Excerpted data:
--- START ---
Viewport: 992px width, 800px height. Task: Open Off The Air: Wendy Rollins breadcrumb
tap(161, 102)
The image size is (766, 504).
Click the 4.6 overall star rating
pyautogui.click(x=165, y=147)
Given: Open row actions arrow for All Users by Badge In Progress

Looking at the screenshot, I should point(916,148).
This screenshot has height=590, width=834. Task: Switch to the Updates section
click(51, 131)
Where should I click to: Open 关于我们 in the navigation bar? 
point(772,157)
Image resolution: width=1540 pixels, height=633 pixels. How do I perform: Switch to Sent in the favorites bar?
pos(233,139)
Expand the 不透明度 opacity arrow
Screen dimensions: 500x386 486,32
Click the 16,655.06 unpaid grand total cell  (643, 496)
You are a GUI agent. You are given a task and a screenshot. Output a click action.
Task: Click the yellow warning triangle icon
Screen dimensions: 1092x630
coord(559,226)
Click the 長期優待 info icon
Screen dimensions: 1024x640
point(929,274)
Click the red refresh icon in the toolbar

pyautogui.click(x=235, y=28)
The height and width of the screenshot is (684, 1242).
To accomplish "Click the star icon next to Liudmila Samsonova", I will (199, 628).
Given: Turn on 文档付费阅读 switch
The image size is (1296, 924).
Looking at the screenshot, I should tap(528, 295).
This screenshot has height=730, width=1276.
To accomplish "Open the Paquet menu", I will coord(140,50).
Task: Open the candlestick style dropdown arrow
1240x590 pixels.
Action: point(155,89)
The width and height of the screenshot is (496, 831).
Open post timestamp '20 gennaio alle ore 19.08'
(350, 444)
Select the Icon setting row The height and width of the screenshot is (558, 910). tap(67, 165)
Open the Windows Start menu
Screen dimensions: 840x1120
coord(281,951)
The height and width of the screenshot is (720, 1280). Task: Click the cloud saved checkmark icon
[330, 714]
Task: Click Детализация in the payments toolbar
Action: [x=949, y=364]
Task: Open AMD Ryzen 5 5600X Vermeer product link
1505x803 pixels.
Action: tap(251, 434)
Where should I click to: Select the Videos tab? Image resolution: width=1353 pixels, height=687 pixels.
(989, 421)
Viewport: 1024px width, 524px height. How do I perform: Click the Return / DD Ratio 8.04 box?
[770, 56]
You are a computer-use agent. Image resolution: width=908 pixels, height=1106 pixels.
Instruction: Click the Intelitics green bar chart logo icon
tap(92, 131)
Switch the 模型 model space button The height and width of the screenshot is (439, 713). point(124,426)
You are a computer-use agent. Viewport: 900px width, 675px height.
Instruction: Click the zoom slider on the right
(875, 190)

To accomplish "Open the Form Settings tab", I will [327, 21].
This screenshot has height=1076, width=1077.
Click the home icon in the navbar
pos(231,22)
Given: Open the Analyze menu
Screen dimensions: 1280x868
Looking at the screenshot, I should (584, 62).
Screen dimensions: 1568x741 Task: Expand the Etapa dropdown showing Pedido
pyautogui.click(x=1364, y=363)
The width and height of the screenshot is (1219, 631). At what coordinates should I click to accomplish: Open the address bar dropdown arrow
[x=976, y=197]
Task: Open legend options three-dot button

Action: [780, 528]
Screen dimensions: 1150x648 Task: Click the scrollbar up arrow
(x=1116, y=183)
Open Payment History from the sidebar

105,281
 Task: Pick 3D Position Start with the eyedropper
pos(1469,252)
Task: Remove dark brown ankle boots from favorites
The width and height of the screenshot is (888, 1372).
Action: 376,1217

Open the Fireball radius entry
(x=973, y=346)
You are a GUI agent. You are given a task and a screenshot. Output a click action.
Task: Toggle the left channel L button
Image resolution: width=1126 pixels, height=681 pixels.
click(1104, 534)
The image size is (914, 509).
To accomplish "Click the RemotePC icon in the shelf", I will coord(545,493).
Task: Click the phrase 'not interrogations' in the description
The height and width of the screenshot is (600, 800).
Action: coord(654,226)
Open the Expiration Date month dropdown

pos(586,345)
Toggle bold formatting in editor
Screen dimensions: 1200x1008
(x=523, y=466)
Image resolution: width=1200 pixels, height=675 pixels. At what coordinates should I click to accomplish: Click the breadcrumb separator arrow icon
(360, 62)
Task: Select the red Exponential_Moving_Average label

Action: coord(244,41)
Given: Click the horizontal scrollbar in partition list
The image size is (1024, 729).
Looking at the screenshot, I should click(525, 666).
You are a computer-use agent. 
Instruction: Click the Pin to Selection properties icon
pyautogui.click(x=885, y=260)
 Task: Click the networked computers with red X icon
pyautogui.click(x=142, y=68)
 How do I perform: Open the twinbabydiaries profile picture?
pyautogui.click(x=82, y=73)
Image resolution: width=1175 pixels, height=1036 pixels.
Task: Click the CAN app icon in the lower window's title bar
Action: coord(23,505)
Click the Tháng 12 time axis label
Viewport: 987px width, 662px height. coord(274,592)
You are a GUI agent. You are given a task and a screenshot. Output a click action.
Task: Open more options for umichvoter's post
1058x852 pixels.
--- END ---
Prompt: Output every entry exactly as given.

Task result:
Viewport: 992px width, 800px height. Task: Open Off The Air: Wendy Rollins breadcrumb
tap(161, 102)
The image size is (766, 504).
Click the 4.6 overall star rating
pyautogui.click(x=165, y=147)
Given: Open row actions arrow for All Users by Badge In Progress

Looking at the screenshot, I should point(916,148).
This screenshot has height=590, width=834. Task: Switch to the Updates section
click(51, 131)
Where should I click to: Open 关于我们 in the navigation bar? 
point(772,157)
Image resolution: width=1540 pixels, height=633 pixels. How do I perform: Switch to Sent in the favorites bar?
pos(233,139)
Expand the 不透明度 opacity arrow
Screen dimensions: 500x386 486,32
Click the 16,655.06 unpaid grand total cell  (643, 496)
You are a GUI agent. You are given a task and a screenshot. Output a click action.
Task: Click the yellow warning triangle icon
Screen dimensions: 1092x630
coord(559,226)
Click the 長期優待 info icon
Screen dimensions: 1024x640
point(929,274)
Click the red refresh icon in the toolbar

pyautogui.click(x=235, y=28)
The height and width of the screenshot is (684, 1242).
To accomplish "Click the star icon next to Liudmila Samsonova", I will (199, 628).
Given: Turn on 文档付费阅读 switch
The image size is (1296, 924).
Looking at the screenshot, I should tap(528, 295).
This screenshot has height=730, width=1276.
To accomplish "Open the Paquet menu", I will coord(140,50).
Task: Open the candlestick style dropdown arrow
1240x590 pixels.
Action: point(155,89)
The width and height of the screenshot is (496, 831).
Open post timestamp '20 gennaio alle ore 19.08'
(350, 444)
Select the Icon setting row The height and width of the screenshot is (558, 910). tap(67, 165)
Open the Windows Start menu
Screen dimensions: 840x1120
coord(281,951)
The height and width of the screenshot is (720, 1280). Task: Click the cloud saved checkmark icon
[330, 714]
Task: Click Детализация in the payments toolbar
Action: [x=949, y=364]
Task: Open AMD Ryzen 5 5600X Vermeer product link
1505x803 pixels.
Action: tap(251, 434)
Where should I click to: Select the Videos tab? Image resolution: width=1353 pixels, height=687 pixels.
(989, 421)
Viewport: 1024px width, 524px height. How do I perform: Click the Return / DD Ratio 8.04 box?
[770, 56]
You are a computer-use agent. Image resolution: width=908 pixels, height=1106 pixels.
Instruction: Click the Intelitics green bar chart logo icon
tap(92, 131)
Switch the 模型 model space button The height and width of the screenshot is (439, 713). point(124,426)
You are a computer-use agent. Viewport: 900px width, 675px height.
Instruction: Click the zoom slider on the right
(875, 190)

To accomplish "Open the Form Settings tab", I will [327, 21].
This screenshot has height=1076, width=1077.
Click the home icon in the navbar
pos(231,22)
Given: Open the Analyze menu
Screen dimensions: 1280x868
Looking at the screenshot, I should (584, 62).
Screen dimensions: 1568x741 Task: Expand the Etapa dropdown showing Pedido
pyautogui.click(x=1364, y=363)
The width and height of the screenshot is (1219, 631). At what coordinates should I click to accomplish: Open the address bar dropdown arrow
[x=976, y=197]
Task: Open legend options three-dot button

Action: [780, 528]
Screen dimensions: 1150x648 Task: Click the scrollbar up arrow
(x=1116, y=183)
Open Payment History from the sidebar

105,281
 Task: Pick 3D Position Start with the eyedropper
pos(1469,252)
Task: Remove dark brown ankle boots from favorites
The width and height of the screenshot is (888, 1372).
Action: 376,1217

Open the Fireball radius entry
(x=973, y=346)
You are a GUI agent. You are given a task and a screenshot. Output a click action.
Task: Toggle the left channel L button
Image resolution: width=1126 pixels, height=681 pixels.
click(1104, 534)
The image size is (914, 509).
To accomplish "Click the RemotePC icon in the shelf", I will coord(545,493).
Task: Click the phrase 'not interrogations' in the description
The height and width of the screenshot is (600, 800).
Action: coord(654,226)
Open the Expiration Date month dropdown

pos(586,345)
Toggle bold formatting in editor
Screen dimensions: 1200x1008
(x=523, y=466)
Image resolution: width=1200 pixels, height=675 pixels. At what coordinates should I click to accomplish: Click the breadcrumb separator arrow icon
(360, 62)
Task: Select the red Exponential_Moving_Average label

Action: coord(244,41)
Given: Click the horizontal scrollbar in partition list
The image size is (1024, 729).
Looking at the screenshot, I should click(525, 666).
You are a computer-use agent. 
Instruction: Click the Pin to Selection properties icon
pyautogui.click(x=885, y=260)
 Task: Click the networked computers with red X icon
pyautogui.click(x=142, y=68)
 How do I perform: Open the twinbabydiaries profile picture?
pyautogui.click(x=82, y=73)
Image resolution: width=1175 pixels, height=1036 pixels.
Task: Click the CAN app icon in the lower window's title bar
Action: coord(23,505)
Click the Tháng 12 time axis label
Viewport: 987px width, 662px height. coord(274,592)
You are a GUI agent. You are given a task and a screenshot. Output a click action.
Task: Open more options for umichvoter's post
1058x852 pixels.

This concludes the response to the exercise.